Interviewer: You’ve got the job!
*extends hand*Me: Dammit
“I’m not like other American tourists.” I tell the waiter, who looks at us puzzled, so I sigh and repeat myself slower and louder.
I wonder if Captain America ever borrows money from Captain China.
7yo: Let’s not talk ALL day today
6yo: Ok!
Me: *holy shit yessss*
7yo: LET’S ONLY WHISTLE AND CLAP INSTEAD
Me: Right. Of course.
After dating me for a month and telling me he’s in danger and needs money, the tinder swindler would’ve been shocked when I said “that’s crazy, what you gonna do?”
They grow up so fast. One day they are tiny babies, the next they are pulling out of the driveway, and you’re all “oh no oh god how did the toddler get the car keys???”
Being a little kid is so wild.

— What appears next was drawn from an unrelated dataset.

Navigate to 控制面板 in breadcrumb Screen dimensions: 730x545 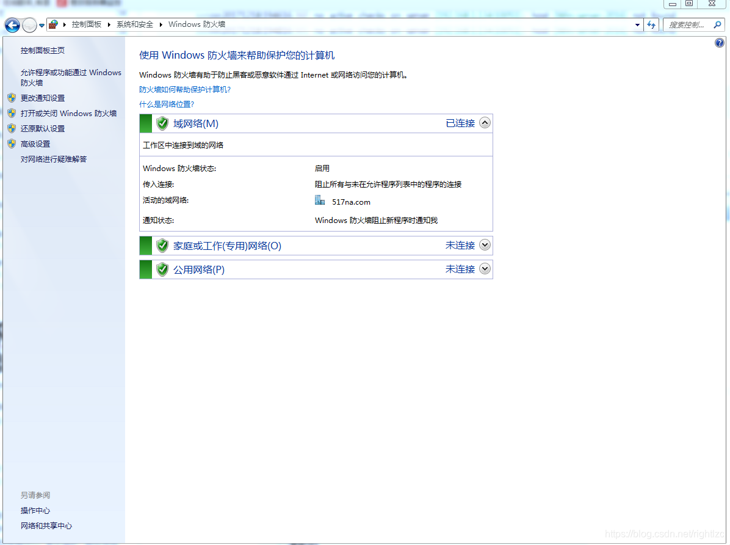click(87, 25)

You just learned that chicken nuggets come from chickens, your mom’s brother is your uncle, and you just got your first paycheck from the tooth fairy. Life is good.
Last time I saw my boyfriend he was getting on a plane to Helsinki. You might say he vanished into Finnair.

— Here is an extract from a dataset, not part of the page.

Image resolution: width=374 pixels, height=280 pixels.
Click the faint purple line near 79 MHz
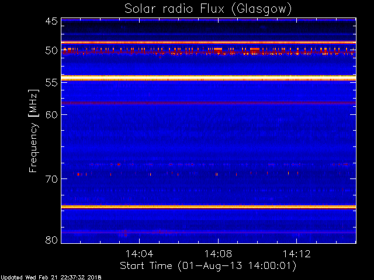click(x=209, y=232)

As a millennial, most people assume I am desperate for praise, but the secret is: I would be totally fine with money.
Norwegian chickens be like Bgårk
“I got expelled”
How?
“I wrote 2+2=41 on the whiteboard”
Ok that’s dumb but-
“So my prof told me to go back up there…”
Oh no
“and rub 1 out”
Remember when maths teachers said “you won’t have a calculator on you all the time when you’re older” well guess what, I do and I keep it in my pocket right next to my phone
“delete your account” and what, leave my children NOTHING
Vaccines comes from doctors –> Doctors are part of Obamacare –> Vaccines are BAD #Bible #AmericanSniper
Calling in sick cuz I got the zoomies and gave myself a concussion
“The truth has finally been revealed” around the world:
5. The cat is out of the bag (English)
4. The bunny is out of the hat (Czech)
3. The pigeon falls out of your mouth (Romanian)
2. The turtle’s feet have appeared (Taiwanese)

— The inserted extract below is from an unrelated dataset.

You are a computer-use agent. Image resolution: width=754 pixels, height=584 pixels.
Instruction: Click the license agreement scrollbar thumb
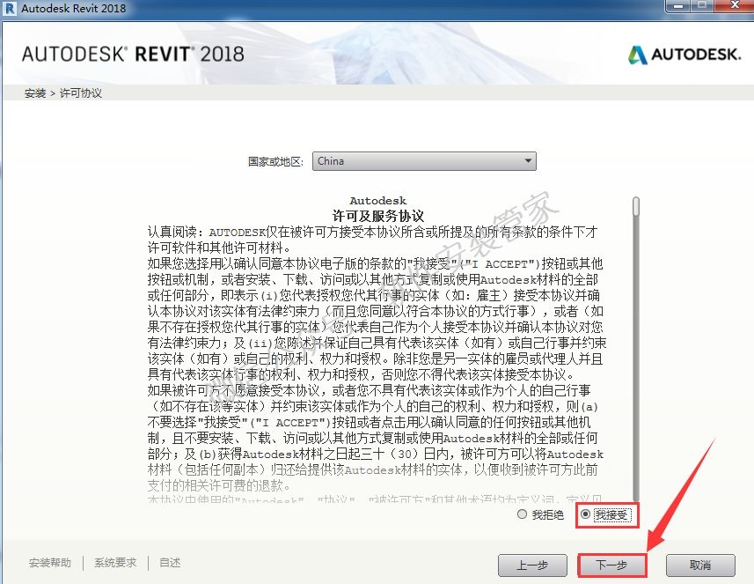[636, 206]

1. Now the monkey comes out of the sleeve (Dutch)
WIFE: What are you doing?
ME: IT’S NOT WHAT IT LOOKS LIKE
WIFE: You’re giving the dog a manicure?
ME: No, technically this is a pedicure.
I like my men well-rounded
and sweet
and rich
and available
and covered in sprinkles
wait a minute…
that’s donuts
I like donuts
Before I had a dog I never realized how much chicken was on the sidewalk
Why yes I could start my day without coffee but I’m too pretty for prison
If anyone on the street asks for directions – give directions to YOUR house. Then run home, put on music and wait for your new best friend!
Scientist: we’ve finally taught a dog Morse Code
Dog: [taps paw]
Me: what did it say?
Scientist: “woof”
Engelbert Humperdinck actually chose that name, he was not born with it.
I think about this a lot.
ME: I’ll take it
AUTO SALESMAN: this is the car you drove here
ME: perfect
There’s a doctor here to see you.
Doctor who?
No, I think it’s a non time traveling one.